The seats right behind the driver were slightly raised, and popping up above them were the two heads of Kazuhiko Yamamoto (Male Student No. 21) and Sakura Ogawa (Female Student No. 4), the most intimate couple in the class. Maybe they were laughing, because their heads shook slightly. They were so insular, the most trivial thing could have been entertaining them.
Closer to Shuya, lying in the aisle, was a large school uniform. It belonged to Yoshio Akamatsu (Male Student No. 1). He was the biggest kid in the class, but he was the timid type, the kind of kid who always end up the target of pranks and insults. His big body was crouched over, and he was busy playing a handheld video game.
Also in the aisle were the jocks Tatsumichi Oki (Male Student N3 1. handball team), Kazushii Niida (Male Student No. 16, soccer team), and Tadakatsu Hatagami (Male Student No. 18). They were all sitting together. Shuya himself had played Little League baseball in elementary school and was known as a star shortstop. Actually he'd been friends with Tadakatsu, but they'd stopped hanging out. Partly this was because Shuya had stopped playing baseball, but it also had to do with the fact that Shuya had started playing electric guitar, which was considered an "unpatriotic" activity. Tadakatsu's mother was uptight about that sort of thing.

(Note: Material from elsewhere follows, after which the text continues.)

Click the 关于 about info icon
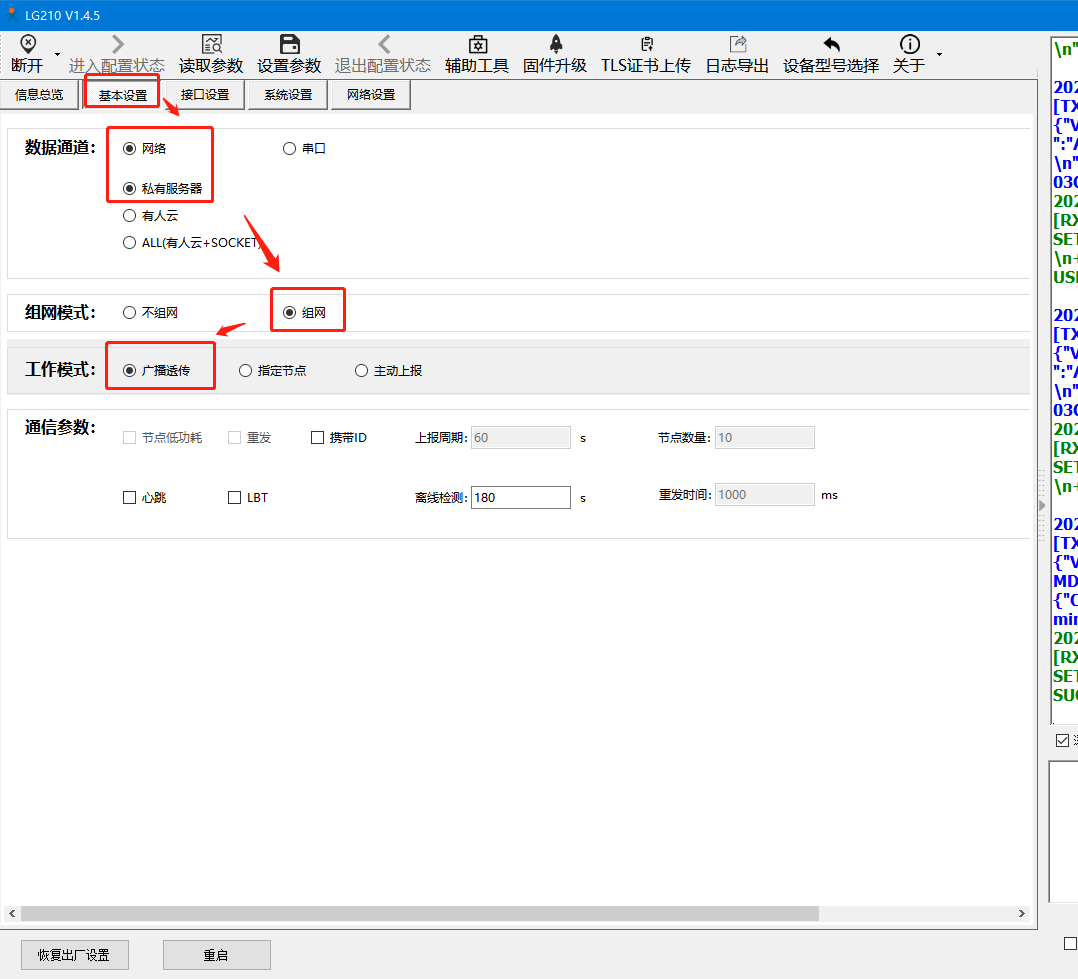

Yes, rock was outlawed in this country. (Of course there were loopholes. Shuya's electric guitar came with a government-approved sticker which read, "Decadent Music Is Strictly Prohibited." Decadent music was rock.)

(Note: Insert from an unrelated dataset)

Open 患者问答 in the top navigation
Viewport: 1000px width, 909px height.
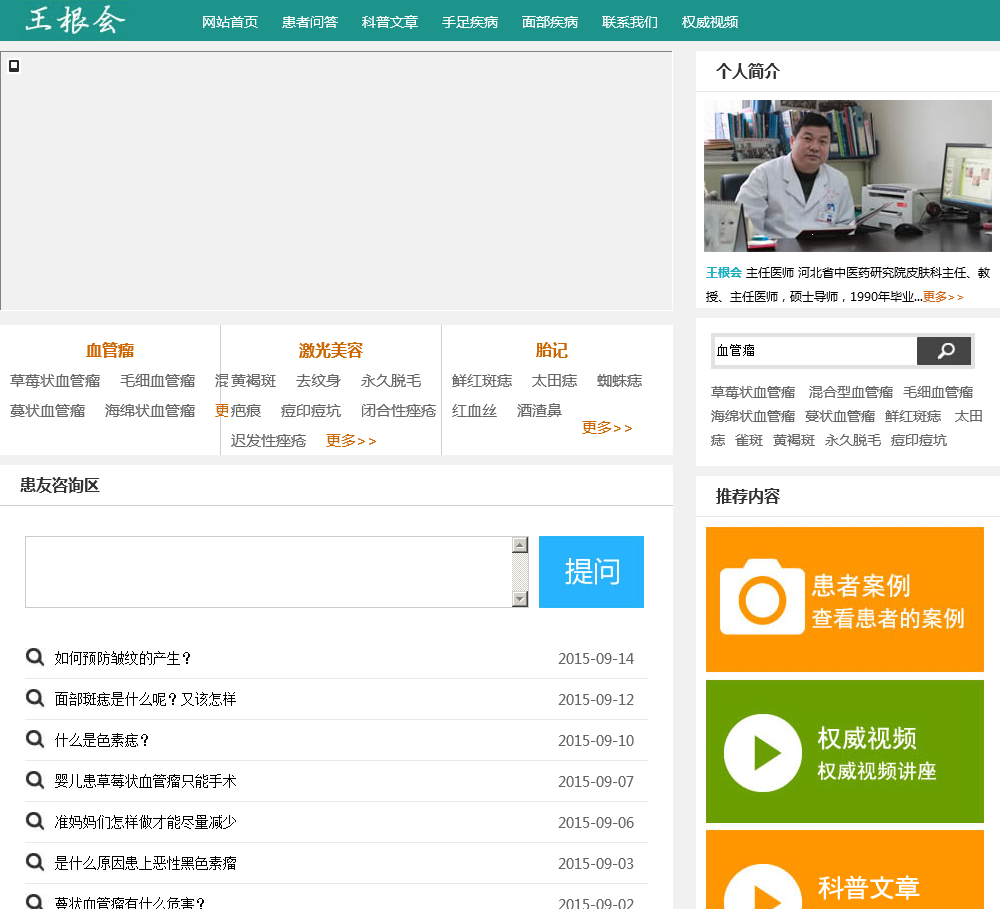310,22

Come to think of it, Shuya thought, I've changed my friends too.
He heard someone laugh quietly behind big Yoshio Akamatsu. It was one of Shuya's new friends, Shinji Mimura. Shinji had short hair and wore an intricately designed ring on his left ear. By the time Shuya and Shinji became classmates in their second year, Shuya had already heard of him. Shinji was known as "The Third Man"—the team's first-string shooting guard. His athletic skill was equal to Shuya's, though Shinji would have said, "I'm better, bro." Together on the basketball court for the first time in their second-year class competition, they made for a deadly combo, so it was only natural they'd hit it off. There was a lot more to Shinji than sports, though. His grades in subjects other than math and English weren't great, but his breadth of real world knowledge was incredible, and his views were mature, way beyond his peers. He somehow had an answer for any question about overseas information that couldn't be obtained in this country. And he always knew the best thing to say when you were down, like, "You know it, I'm the man." But he was never arrogant. Instead he'd smile and crack a joke. He was never full of himself. Basically Shinji Mimura was a good guy.
Shinji appeared to be sitting next to his buddy from grade school, Yutaka Seto (Male Student No. 12), the class clown. Yutaka must have cracked another joke, because Shinji was laughing.

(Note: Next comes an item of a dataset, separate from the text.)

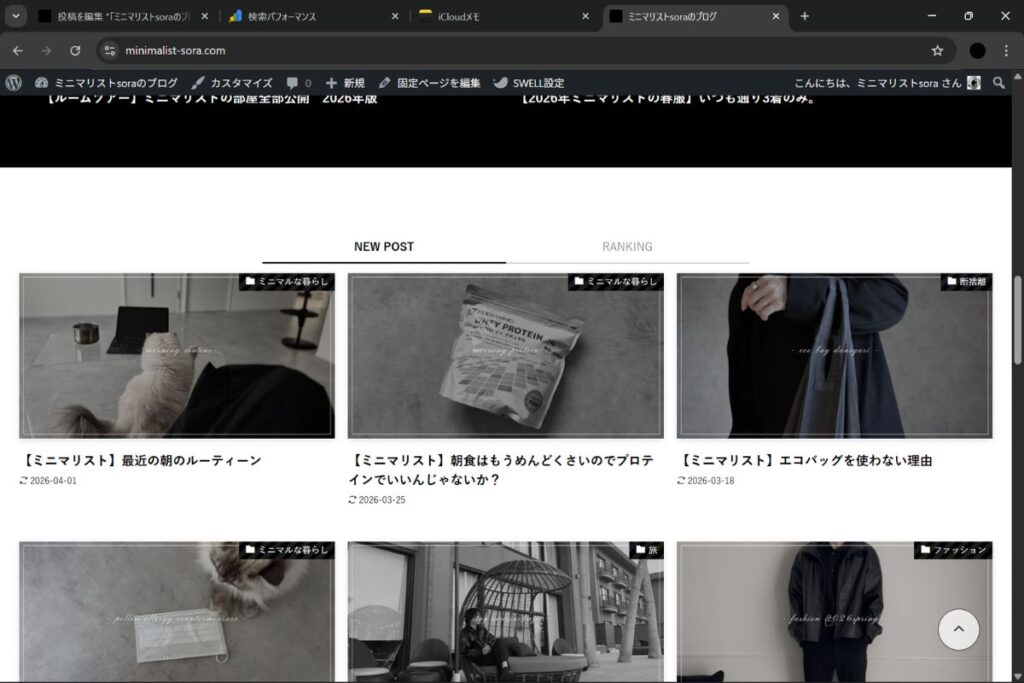The width and height of the screenshot is (1024, 683).
Task: Click the scroll-to-top arrow button
Action: tap(958, 629)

Hiroki Sugimura (Male Student No. 11) sat behind them. His tall, lanky body barely fit into the narrow seat. He was reading a paperback book. Hiroki was reserved and studied martial arts, so he projected toughness. He didn't hang out with the other guys much, but once you got to know him a little he turned out to be nice. He was just shy. Shuya got along with him. Was he reading that book of Chinese poetry he liked so much? (Chinese books in translation were fairly easy to obtain, not surprising considering the Republic claimed China as "part of our homeland.")
Shuya once came across a line in an American paperback novel he'd dug out from a used bookstore (he managed to get through it with a dictionary):
Well, maybe not.
Shuya glanced at Yoshitoki Kuninobu, who was still digging through his bag. Shuya had made it this far with Yoshitoki Kuninobu. And that would never change. After all they were friends ever since they wet their beds at that Catholic institution with the bombastic name, "the Charity House"—where orphans or other children who, due to "circumstances," were no longer able to be with their parents. You could say they were almost cursed to be friends.